MATERIAL TO PROCESS
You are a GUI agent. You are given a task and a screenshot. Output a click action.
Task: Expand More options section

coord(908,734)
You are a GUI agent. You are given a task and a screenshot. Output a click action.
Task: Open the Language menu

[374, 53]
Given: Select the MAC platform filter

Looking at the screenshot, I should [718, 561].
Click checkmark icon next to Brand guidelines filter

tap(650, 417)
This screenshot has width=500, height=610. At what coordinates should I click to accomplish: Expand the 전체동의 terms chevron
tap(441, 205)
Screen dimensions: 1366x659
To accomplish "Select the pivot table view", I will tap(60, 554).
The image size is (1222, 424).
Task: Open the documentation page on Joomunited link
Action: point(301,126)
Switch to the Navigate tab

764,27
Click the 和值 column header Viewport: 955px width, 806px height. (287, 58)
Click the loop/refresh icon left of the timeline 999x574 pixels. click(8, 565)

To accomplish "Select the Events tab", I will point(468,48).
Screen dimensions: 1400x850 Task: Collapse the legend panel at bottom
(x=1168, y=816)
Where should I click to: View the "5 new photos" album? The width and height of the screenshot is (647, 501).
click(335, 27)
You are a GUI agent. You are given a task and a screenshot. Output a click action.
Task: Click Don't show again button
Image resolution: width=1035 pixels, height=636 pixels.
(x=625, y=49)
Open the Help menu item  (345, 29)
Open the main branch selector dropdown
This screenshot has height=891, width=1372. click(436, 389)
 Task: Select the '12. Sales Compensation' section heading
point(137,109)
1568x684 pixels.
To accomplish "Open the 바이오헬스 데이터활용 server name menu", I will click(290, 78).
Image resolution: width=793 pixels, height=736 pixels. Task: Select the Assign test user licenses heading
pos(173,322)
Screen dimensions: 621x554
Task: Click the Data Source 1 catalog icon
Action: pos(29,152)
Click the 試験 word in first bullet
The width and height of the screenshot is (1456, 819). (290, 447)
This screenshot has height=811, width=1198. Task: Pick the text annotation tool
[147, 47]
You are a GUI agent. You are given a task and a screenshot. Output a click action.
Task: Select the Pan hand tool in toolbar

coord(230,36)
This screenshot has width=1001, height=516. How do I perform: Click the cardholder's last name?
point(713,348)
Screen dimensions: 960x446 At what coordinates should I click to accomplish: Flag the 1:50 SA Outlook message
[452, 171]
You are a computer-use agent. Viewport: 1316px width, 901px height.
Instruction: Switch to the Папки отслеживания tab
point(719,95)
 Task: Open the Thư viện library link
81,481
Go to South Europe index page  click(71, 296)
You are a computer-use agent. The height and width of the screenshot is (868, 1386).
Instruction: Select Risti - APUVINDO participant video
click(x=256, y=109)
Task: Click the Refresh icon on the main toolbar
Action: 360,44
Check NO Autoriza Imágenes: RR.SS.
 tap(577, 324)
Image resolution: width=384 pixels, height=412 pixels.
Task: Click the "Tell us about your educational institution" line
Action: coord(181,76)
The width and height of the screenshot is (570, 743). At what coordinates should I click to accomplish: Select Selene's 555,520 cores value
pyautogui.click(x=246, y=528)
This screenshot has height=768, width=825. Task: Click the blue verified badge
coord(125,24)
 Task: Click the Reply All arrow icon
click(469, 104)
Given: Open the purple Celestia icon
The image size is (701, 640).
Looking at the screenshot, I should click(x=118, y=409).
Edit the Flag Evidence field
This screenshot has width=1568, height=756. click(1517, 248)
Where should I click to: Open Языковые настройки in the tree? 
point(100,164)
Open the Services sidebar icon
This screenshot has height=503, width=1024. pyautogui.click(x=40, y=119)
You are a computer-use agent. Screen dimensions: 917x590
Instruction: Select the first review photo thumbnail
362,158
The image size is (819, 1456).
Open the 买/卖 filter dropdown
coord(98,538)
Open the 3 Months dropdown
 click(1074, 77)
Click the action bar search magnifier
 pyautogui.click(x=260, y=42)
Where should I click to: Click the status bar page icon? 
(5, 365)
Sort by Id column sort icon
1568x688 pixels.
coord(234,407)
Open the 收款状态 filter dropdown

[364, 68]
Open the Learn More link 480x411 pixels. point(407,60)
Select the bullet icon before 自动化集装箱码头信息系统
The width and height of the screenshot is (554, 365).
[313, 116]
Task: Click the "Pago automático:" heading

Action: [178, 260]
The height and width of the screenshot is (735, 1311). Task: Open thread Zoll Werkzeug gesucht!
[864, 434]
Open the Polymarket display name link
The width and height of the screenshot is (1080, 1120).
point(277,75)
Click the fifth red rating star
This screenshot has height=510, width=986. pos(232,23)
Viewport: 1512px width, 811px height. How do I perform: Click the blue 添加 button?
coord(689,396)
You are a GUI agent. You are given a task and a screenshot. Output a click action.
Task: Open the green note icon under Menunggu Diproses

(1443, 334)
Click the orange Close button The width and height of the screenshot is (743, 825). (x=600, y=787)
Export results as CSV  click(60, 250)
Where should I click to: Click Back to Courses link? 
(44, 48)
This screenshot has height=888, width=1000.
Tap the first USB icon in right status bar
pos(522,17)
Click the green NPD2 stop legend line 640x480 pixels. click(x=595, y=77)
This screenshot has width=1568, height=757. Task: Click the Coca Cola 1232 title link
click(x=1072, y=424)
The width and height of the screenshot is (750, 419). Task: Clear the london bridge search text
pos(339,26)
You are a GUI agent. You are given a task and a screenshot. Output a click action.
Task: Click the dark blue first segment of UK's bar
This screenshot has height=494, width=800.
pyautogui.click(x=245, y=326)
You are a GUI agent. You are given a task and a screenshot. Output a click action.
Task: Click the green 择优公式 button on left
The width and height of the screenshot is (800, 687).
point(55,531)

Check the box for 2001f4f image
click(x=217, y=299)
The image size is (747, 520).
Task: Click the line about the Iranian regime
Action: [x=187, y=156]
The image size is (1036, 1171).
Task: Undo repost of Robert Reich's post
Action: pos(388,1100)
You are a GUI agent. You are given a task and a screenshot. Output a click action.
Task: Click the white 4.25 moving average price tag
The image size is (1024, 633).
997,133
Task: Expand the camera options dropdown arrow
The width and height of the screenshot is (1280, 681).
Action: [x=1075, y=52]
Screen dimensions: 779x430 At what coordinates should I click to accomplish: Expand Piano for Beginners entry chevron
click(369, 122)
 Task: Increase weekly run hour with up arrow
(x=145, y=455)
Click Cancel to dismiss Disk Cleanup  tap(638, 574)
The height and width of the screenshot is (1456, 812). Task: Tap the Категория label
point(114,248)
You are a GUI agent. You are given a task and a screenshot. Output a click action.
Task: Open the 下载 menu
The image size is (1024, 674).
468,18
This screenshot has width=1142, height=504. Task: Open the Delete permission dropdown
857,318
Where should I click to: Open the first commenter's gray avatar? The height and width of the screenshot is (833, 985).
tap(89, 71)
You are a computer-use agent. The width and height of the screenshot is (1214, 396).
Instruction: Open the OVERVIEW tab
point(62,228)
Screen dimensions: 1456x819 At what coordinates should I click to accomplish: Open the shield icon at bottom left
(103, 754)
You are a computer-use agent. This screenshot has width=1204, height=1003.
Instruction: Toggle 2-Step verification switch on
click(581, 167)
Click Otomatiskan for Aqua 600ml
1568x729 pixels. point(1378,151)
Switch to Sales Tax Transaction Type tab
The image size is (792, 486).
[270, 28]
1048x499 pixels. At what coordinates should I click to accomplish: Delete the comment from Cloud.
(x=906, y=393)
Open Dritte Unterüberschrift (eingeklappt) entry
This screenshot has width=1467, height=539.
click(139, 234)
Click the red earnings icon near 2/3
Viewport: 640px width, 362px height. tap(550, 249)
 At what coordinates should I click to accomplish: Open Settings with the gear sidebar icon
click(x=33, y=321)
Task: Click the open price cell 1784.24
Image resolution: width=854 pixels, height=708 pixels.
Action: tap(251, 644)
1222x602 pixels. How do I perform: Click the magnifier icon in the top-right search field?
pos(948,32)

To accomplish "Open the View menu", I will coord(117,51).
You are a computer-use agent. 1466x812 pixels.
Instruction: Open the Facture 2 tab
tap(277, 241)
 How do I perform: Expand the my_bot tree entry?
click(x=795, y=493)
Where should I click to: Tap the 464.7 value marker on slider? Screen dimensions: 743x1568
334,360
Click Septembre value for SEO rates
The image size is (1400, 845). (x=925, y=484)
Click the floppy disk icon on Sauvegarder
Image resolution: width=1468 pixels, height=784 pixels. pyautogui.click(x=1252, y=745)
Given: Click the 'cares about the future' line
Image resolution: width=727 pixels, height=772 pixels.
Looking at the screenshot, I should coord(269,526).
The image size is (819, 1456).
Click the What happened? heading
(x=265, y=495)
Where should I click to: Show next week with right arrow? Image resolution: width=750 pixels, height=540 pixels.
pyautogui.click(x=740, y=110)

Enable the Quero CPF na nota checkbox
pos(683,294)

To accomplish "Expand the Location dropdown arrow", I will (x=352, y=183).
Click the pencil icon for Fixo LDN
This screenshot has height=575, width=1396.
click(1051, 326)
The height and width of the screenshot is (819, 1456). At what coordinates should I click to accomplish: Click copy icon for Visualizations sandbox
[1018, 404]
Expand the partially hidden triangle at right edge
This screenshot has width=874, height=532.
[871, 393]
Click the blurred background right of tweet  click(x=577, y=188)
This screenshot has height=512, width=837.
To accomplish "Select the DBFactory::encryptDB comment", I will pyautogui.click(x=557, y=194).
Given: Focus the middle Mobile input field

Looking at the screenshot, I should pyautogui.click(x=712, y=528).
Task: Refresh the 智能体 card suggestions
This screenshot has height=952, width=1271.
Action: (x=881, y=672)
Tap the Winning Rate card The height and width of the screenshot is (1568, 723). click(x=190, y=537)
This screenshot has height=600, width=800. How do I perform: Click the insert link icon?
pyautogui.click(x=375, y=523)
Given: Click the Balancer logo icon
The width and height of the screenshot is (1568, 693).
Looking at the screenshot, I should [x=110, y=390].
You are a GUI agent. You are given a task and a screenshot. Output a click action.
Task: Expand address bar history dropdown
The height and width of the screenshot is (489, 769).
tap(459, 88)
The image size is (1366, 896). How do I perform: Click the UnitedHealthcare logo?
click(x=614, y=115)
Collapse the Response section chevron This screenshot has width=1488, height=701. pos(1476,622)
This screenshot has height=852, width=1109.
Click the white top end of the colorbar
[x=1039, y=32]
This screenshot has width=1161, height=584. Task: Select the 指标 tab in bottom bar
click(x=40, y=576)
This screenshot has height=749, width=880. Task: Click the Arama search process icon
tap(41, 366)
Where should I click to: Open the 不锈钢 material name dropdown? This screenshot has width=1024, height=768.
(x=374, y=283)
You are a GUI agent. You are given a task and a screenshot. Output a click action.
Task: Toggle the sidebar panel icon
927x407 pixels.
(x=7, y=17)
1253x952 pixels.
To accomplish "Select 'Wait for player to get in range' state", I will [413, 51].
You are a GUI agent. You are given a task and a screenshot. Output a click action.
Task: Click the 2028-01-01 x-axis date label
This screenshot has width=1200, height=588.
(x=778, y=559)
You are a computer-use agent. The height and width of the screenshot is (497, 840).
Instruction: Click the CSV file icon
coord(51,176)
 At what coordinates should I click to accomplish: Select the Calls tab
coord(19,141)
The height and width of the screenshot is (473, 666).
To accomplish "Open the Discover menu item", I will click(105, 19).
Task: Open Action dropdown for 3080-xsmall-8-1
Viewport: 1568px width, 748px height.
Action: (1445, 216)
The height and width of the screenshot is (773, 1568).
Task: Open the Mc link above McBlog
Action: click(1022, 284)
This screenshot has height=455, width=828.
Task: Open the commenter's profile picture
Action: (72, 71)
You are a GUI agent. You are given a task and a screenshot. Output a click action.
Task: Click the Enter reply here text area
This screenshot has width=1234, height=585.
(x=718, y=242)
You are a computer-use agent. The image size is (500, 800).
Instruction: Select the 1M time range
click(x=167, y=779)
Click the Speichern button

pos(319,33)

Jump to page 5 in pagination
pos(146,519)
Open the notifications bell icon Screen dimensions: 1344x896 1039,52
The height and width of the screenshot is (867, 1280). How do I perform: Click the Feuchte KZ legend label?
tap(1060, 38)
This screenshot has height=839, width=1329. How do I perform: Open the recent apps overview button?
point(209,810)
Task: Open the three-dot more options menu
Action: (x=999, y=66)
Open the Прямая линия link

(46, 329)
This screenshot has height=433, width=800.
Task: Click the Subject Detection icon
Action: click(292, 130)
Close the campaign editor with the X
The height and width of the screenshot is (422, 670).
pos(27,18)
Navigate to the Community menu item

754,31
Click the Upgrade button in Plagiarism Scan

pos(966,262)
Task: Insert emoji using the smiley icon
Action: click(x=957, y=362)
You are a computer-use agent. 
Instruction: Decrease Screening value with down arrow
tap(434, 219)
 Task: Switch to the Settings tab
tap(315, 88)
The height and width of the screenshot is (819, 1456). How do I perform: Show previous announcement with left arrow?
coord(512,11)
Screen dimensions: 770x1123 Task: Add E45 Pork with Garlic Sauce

ASSIGNMENT
Your task is to transcribe the line containing "Navigate to the Community menu item" and every line after it, through the last line of the data, exactly as written and with nothing more.

ANSWER TO THE EXERCISE
Navigate to the Community menu item

754,31
Click the Upgrade button in Plagiarism Scan

pos(966,262)
Task: Insert emoji using the smiley icon
Action: click(x=957, y=362)
You are a computer-use agent. 
Instruction: Decrease Screening value with down arrow
tap(434, 219)
 Task: Switch to the Settings tab
tap(315, 88)
The height and width of the screenshot is (819, 1456). How do I perform: Show previous announcement with left arrow?
coord(512,11)
Screen dimensions: 770x1123 Task: Add E45 Pork with Garlic Sauce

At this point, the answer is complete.